Work to be completed: Convert the items below into a two-column CSV with the header text,answer, one row per item. Put each item's wording and its answer in their own quoted fields, replace line breaks with spaces, and leave the pictures out.

---------------

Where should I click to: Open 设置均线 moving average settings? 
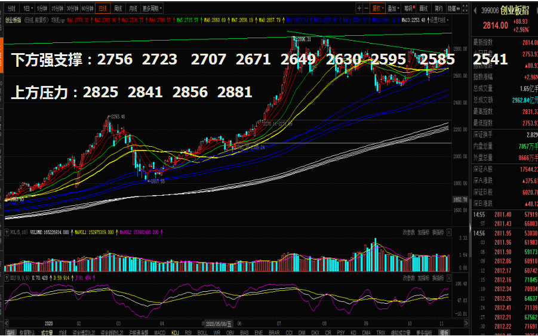coord(438,20)
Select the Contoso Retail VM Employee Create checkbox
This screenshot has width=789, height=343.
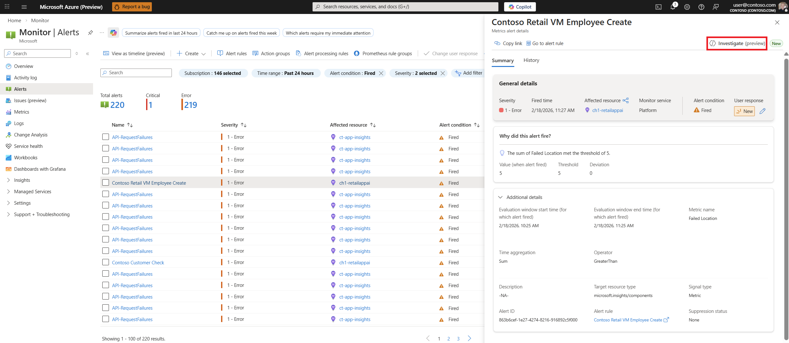(105, 183)
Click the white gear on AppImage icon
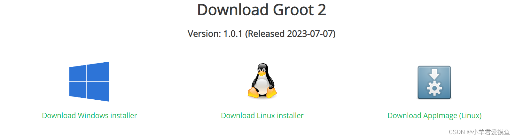The height and width of the screenshot is (138, 515). click(434, 88)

---------------

Response for this exercise:
text,answer
"Where should I click to: Open 设置均线 moving average settings?","coord(438,20)"
"Select the Contoso Retail VM Employee Create checkbox This screenshot has width=789, height=343.","(105, 183)"
"Click the white gear on AppImage icon","The height and width of the screenshot is (138, 515). click(434, 88)"